Penolakan Warga Dianggap Wajar
Perubahan Nama Jalan Terus Berlanjut
SURABAYA – Perubahan nama sebagian ruas Jalan Gunungsari dan Dinoyo diresmikan bulan ini. Pemprov Jatim sebagai pengusul sudah menyusun timeline pengurusan administrasi perubahan alamat warga. Proses itu terus berlanjut meski ada penolakan dari warga terdampak, pemerhati sejarah, hingga warga Surabaya yang kini merantau di berbagai daerah
Yudhiakto Pramudya, warga Surabaya yang menjadi pengajar di Universitas Ahmad Dahlan, Jogjakarta, salah satu yang menolak. Dia mendengar isu perubahan nama jalan itu karena ramai diberitakan. Dia tidak mempermasalahkan rencana Pemprov Jatimyangmengadakanharmonisasi budaya dengan Pemprov Jabar. Namun, menurut dia, wujud rekonsiliasi budaya itu tidak sepatutnya dilakukan dengan mengubah nama jalan dengan nilai histori tinggi. ’’Kalau memang perlu, bisa dengan memberikan nama kepada jalan baru atau jalan yang akan dibangun,’’ tutur pria yang meraih gelar Phd setelah berkuliah di Amerika Serikat itu.
Dia heran dengan apa yang dilakukan pansus di DPRD Surabaya. Dia menganggap mereka merupakan wakil rakyat. Seharusnya menyuarakan suara rakyat. Dia melihat saat ini banyak warga yang menolak penggantian nama jalan tersebut. Suara mereka lebih lantang ketimbang yang mendorong perubahan nama jalan. ’’Maka, sejatinya ada kebohongan dan ketidakamanahan dari wakil rakyat. Jadi, tandai nama dan partainya. Jangan pilih nama dan partainya pada pemilu yang akan datang. Sing penting wani. Lawan,’’ tegasnya.
Sandy Setiyawan, anggota komunitas Suroboyo Community Chapter Solo, juga mendengar kabar itu. Warga Simo Sidomulyo tersebut juga keberatan dengan upaya harmonisasi Sunda-Jawa dengan mengganti sebagian nama Jalan Gunungsari dan Dinoyo. Dia mendesak agar keputusan pansus segera dianulir. ’’Termasuk jika ada upaya menggugat keputusan ini, saya ikut mendukung. Menurut saya, pansus sudah tak mendengar dan merespons keinginan masyarakat Surabaya,’’ katanya.

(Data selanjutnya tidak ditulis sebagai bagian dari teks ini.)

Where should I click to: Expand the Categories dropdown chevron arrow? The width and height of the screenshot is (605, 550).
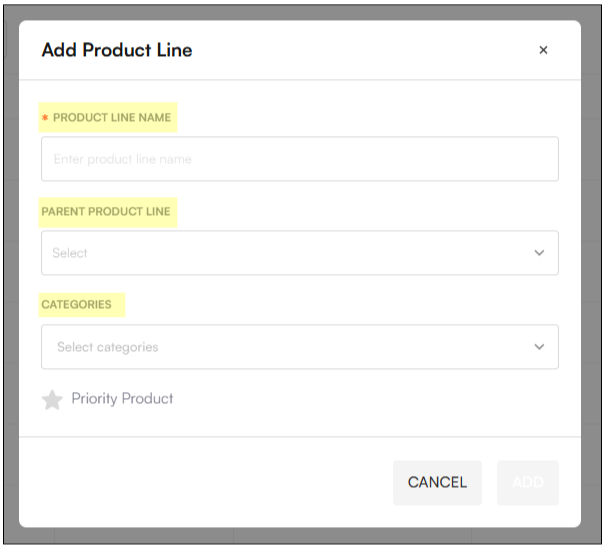point(540,347)
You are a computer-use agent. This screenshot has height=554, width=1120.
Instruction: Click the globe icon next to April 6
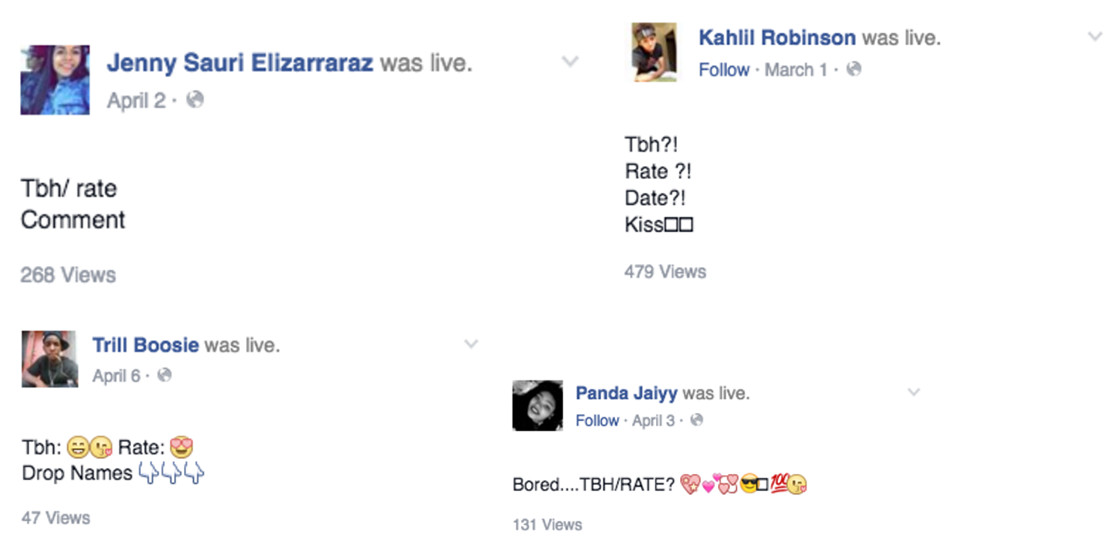(164, 376)

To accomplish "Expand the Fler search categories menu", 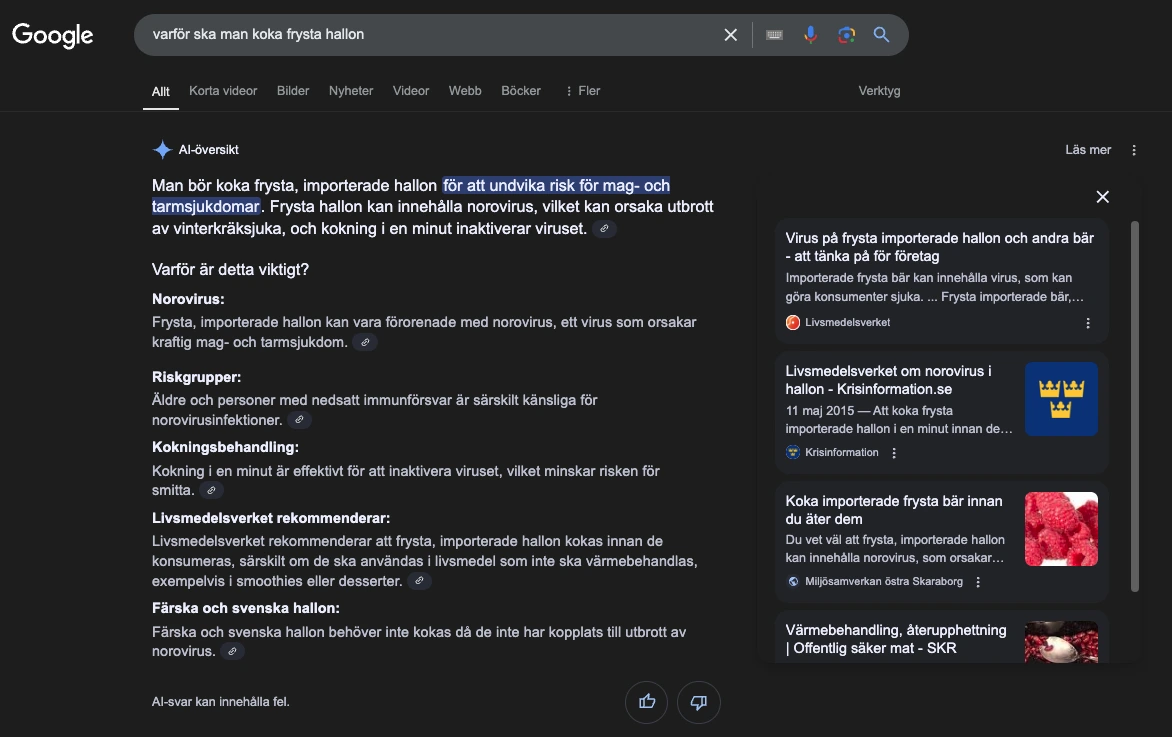I will coord(582,90).
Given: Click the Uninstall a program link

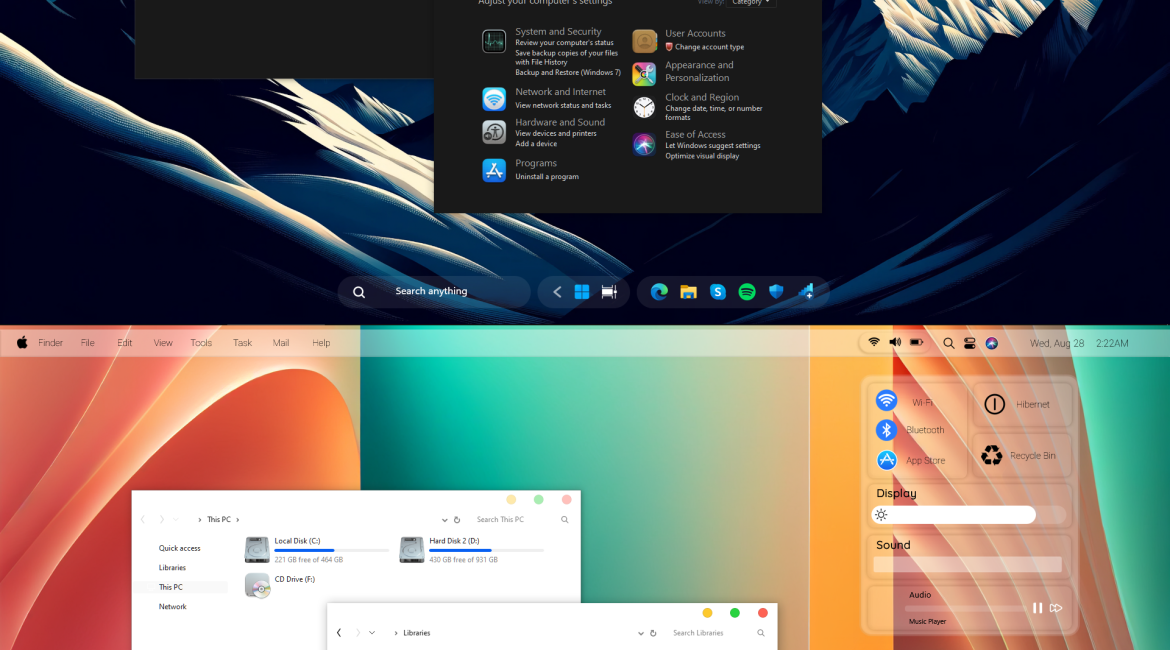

Plt Kepala Biro Humas dan Protokol Pemprov Jatim Benny Sampir Wanto menganggap wajar jika ada pihak yang kontra terhadap perubahan nama jalan tersebut. Hal itu terjadi hampir di seluruh kebijakan pemerintah. ’’Tidak mungkin 100 persen setuju semua,’’ ucapnya.
Selama ini masyarakat juga mengadakan petisi penolakan nama jalan melalui change.org. Hingga pukul 19.11 sudah ada 1.093 warga yang menandatangani petisi online itu. Namun, Benny menilai jumlah tersebut merupakan sebagian kecil dari total masyarakat Surabaya yang mencapai 3 juta jiwa.
Benny menilai dampak rekonsiliasi itu untuk kepentingan nasional. Selama ini masih ada rasa dendam dari suku Sunda atas peristiwa Perang Bubat antara Kerajaan Pasundan dan Majapahit. Hingga kini, kisah itu masih diceritakan kepada generasi muda Sunda. Saat ini sudah ada nama Hayam Wuruk dan Majapahit di Bandung. Sudah ditetapkan pula. ’’Sejak dulu enggak pernah ada nama jalan yang berbau Majapahit di sana. Sekarang mereka berbesar hati mau menyematkan nama itu. Kok kita enggak?’’ jelas pria yang juga menjabat kepala Biro Administrasi Pemerintahan Umum dan Otonomi Daerah (Adpum) Pemprov Jatim tersebut.
Sementara itu, pansus perubahan nama jalan membuat rekomendasi sejak Sabtu (4/8). Namun, hingga kini rekomendasi pansus belum ditandatangani Fatchul Muid yang mundur dari jabatan ketua. Begitu pula anggota lainnya.